One could enter into the course of comparative considerations, if in this case the work did not take on proportions
which would make it an end in itself,
requiring
We shall limit ourselves to pointing out the coincidences which seem most striking and which may be observed in brief notes. The
interesting observations on sheet 35 r. on the ebb and flow observed in two channels which collided and merged are to be compared
with the sketch and note on sheet 67 v. of the M manuscript (which Richter (op. cit, I, pg. 6) ascribes to 1515 circa, but which may
actually have been written at an earlier date between the I and K manuscripts (1497-1507 circa); cf. also the W. L. manuscript 141 r., in
Richter, op. cit., II, pg. 432, § 1436. The sketch and note on sheet 5r.-a of the Atlantic Codex (which also has, on sheet 5 v.-a, the
drawing of the roasting-spit mentioned on sheet 28 v. and the other minimal sketch on sheet 384 v.-b of the Atlantic Codex) correspond
to the method for weighing falling water indicated on sheet 23v. The principle (sheet 26 v.) of the division ad infinitum of the wine poured
from a vessel to which water is continually added, may be found again on sheets 218 r.-b and 247 v.-a of the Atlantic Codex where
it is the object of detailed calculations. The drawings and considerations on the methods of driving in stakes to make a frame (sheet 10
v.), are to be compared to sheets 74 r.-73 v. [85 v.-86 r. according to Leonardo’s numeration] of the Forster II manuscript (cf. also manuscript
B, sheets 69 v., 70 r. and ms. H, 80 v., 81 r.). The table da giuocare drawn on sheet 4 v. “per prova dell’onda spuntellata” [For
proof of the wave that is clipped] have already been used for an experience on sheet 55 r. of manuscript A; and the isolated figure,
which is below the note relative to them, is found in only slightly varied proportions, on sheets 348 r.-a (in the period of his youth) and
241 r.-a of the Atlantic Codex; on this last sheet, with the following note beside it: “I particulari concludano li universali”[The details
confirm the rule]. Other comparisons may serve to clarify some points of the Leicester manuscript. In the notes to sheet 28 r.-a comparison
is proposed with sheet 169 r.-a of the Atlantic Codex, so as to better clarify a passage of Leonardo’s on the wind; on the same
subject, compare sheet 12 v. ( and fig. 9a) of the Leicester manuscript (as well as sheet 28 r., cit.) with sheets 130 [82] v. of the I manuscript
and sheets 180 v.-a and 200 v.-a of the Atlantic Codex, noting the correspondence of the figures. The strange note on sheet 19 r.,
on the ullage to be given to the water is better explained when compared to the fragment of the Atlantic Codex already indicated in note
2 on pg. 19. Sheets 10 v., 32 v., 60 v.-62 r. of the B manuscript show how rivers should be crossed by armies (Leicester manuscript,
sheet 22 v., where mention is also made of how to stay underwater; see in this regard the pages of Leonardo commented on by Baratta
in Curiosità vinciane, Turin, Bocca, 1905, pg. 111-199).

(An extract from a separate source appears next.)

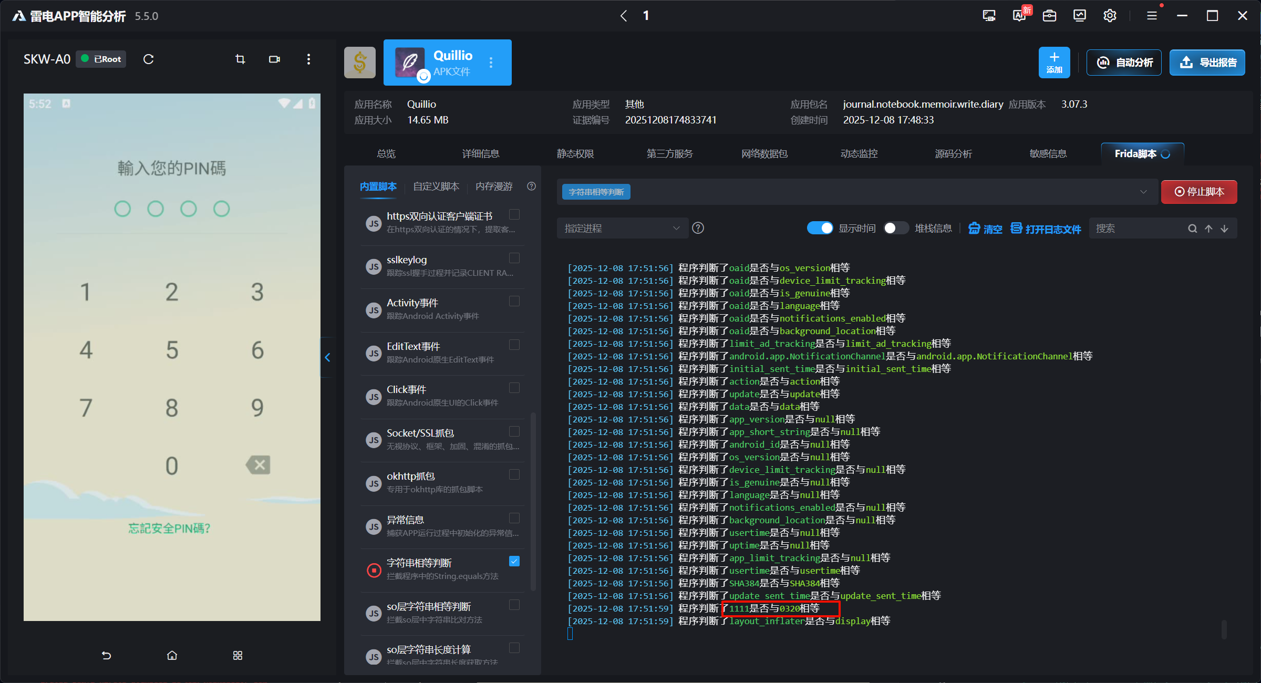
Task: Switch to the 网络数据包 tab
Action: [764, 154]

Lastly, we will observe how, on the highly interesting note on sheet 15 v.: “Come si po fare montare le barche contro alle sommità de’
monti, se di lassù discende alcuna parte d’acqua” [how boats may be made to lie on the top of the mountain if some water descends from
there] (and for the corresponding note in the list of subjects in the treatise on sheet 74 r.-a of the Atlantic Codex: “Del condurre le barche
nelli alti monti per canali d’acque”) [On taking boats into the high mountains by means of canals of water] one may find some comments
on sheet 46 v.-b of the Atlantic Codex ( later also examining sheet 108 v.-a of the Atlantic Codex and sheet 26 r. of the B manuscript). In
these Leonardo appears, as he does in the Leicester manuscript, as the prophet announcing the most daring challenges of the modern age,
putting the triumphant aviators on the same footing as the brilliant Italian inventor who had in recent years proposed a gigantic network
of navigable waterways through the Alps.